Your instructions =>
An exact copy of every record is needed.

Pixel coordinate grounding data
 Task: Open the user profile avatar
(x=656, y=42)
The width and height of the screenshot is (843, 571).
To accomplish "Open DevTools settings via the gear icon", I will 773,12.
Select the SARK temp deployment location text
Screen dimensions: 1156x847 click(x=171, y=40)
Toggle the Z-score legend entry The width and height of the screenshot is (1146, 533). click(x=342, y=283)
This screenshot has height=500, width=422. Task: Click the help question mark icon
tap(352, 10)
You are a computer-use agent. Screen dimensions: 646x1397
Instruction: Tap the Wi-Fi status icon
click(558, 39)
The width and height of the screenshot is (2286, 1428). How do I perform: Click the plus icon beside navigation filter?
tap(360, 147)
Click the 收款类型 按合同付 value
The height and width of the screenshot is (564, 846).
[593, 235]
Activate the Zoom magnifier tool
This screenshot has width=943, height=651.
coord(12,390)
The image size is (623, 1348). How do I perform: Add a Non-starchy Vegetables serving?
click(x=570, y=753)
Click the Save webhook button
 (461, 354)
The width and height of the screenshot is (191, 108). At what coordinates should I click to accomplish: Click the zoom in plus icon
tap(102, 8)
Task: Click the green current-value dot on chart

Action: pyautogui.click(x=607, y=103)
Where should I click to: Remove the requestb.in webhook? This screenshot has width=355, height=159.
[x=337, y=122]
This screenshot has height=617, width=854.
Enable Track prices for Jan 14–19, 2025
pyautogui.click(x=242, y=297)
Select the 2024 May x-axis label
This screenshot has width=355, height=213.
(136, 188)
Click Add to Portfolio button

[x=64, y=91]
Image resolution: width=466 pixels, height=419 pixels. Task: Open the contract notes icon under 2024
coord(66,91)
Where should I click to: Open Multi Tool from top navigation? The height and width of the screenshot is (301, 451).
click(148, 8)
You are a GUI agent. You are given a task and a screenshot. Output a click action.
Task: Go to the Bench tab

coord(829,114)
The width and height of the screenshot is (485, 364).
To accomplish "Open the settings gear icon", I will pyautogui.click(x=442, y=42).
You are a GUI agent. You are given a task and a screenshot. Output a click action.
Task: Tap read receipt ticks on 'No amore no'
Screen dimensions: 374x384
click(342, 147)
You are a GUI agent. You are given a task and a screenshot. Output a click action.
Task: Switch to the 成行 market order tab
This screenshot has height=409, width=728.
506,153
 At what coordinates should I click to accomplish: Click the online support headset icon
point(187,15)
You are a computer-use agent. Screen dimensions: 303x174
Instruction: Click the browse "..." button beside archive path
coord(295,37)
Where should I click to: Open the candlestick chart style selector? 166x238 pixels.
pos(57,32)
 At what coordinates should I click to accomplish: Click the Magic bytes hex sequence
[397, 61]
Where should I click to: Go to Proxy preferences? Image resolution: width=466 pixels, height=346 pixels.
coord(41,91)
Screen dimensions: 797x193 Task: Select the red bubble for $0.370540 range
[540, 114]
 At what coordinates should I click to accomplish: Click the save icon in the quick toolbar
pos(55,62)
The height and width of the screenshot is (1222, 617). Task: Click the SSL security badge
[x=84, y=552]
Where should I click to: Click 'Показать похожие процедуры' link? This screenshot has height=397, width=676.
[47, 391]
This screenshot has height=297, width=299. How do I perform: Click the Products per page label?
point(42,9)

Exercise response =>
 Task: Open the user profile avatar
(x=656, y=42)
The width and height of the screenshot is (843, 571).
To accomplish "Open DevTools settings via the gear icon", I will 773,12.
Select the SARK temp deployment location text
Screen dimensions: 1156x847 click(x=171, y=40)
Toggle the Z-score legend entry The width and height of the screenshot is (1146, 533). click(x=342, y=283)
This screenshot has height=500, width=422. Task: Click the help question mark icon
tap(352, 10)
You are a computer-use agent. Screen dimensions: 646x1397
Instruction: Tap the Wi-Fi status icon
click(558, 39)
The width and height of the screenshot is (2286, 1428). How do I perform: Click the plus icon beside navigation filter?
tap(360, 147)
Click the 收款类型 按合同付 value
The height and width of the screenshot is (564, 846).
[593, 235]
Activate the Zoom magnifier tool
This screenshot has width=943, height=651.
coord(12,390)
The image size is (623, 1348). How do I perform: Add a Non-starchy Vegetables serving?
click(x=570, y=753)
Click the Save webhook button
 (461, 354)
The width and height of the screenshot is (191, 108). At what coordinates should I click to accomplish: Click the zoom in plus icon
tap(102, 8)
Task: Click the green current-value dot on chart

Action: pyautogui.click(x=607, y=103)
Where should I click to: Remove the requestb.in webhook? This screenshot has width=355, height=159.
[x=337, y=122]
This screenshot has height=617, width=854.
Enable Track prices for Jan 14–19, 2025
pyautogui.click(x=242, y=297)
Select the 2024 May x-axis label
This screenshot has width=355, height=213.
(136, 188)
Click Add to Portfolio button

[x=64, y=91]
Image resolution: width=466 pixels, height=419 pixels. Task: Open the contract notes icon under 2024
coord(66,91)
Where should I click to: Open Multi Tool from top navigation? The height and width of the screenshot is (301, 451).
click(148, 8)
You are a GUI agent. You are given a task and a screenshot. Output a click action.
Task: Go to the Bench tab

coord(829,114)
The width and height of the screenshot is (485, 364).
To accomplish "Open the settings gear icon", I will pyautogui.click(x=442, y=42).
You are a GUI agent. You are given a task and a screenshot. Output a click action.
Task: Tap read receipt ticks on 'No amore no'
Screen dimensions: 374x384
click(342, 147)
You are a GUI agent. You are given a task and a screenshot. Output a click action.
Task: Switch to the 成行 market order tab
This screenshot has height=409, width=728.
506,153
 At what coordinates should I click to accomplish: Click the online support headset icon
point(187,15)
You are a computer-use agent. Screen dimensions: 303x174
Instruction: Click the browse "..." button beside archive path
coord(295,37)
Where should I click to: Open the candlestick chart style selector? 166x238 pixels.
pos(57,32)
 At what coordinates should I click to accomplish: Click the Magic bytes hex sequence
[397, 61]
Where should I click to: Go to Proxy preferences? Image resolution: width=466 pixels, height=346 pixels.
coord(41,91)
Screen dimensions: 797x193 Task: Select the red bubble for $0.370540 range
[540, 114]
 At what coordinates should I click to accomplish: Click the save icon in the quick toolbar
pos(55,62)
The height and width of the screenshot is (1222, 617). Task: Click the SSL security badge
[x=84, y=552]
Where should I click to: Click 'Показать похожие процедуры' link? This screenshot has height=397, width=676.
[47, 391]
This screenshot has height=297, width=299. How do I perform: Click the Products per page label?
point(42,9)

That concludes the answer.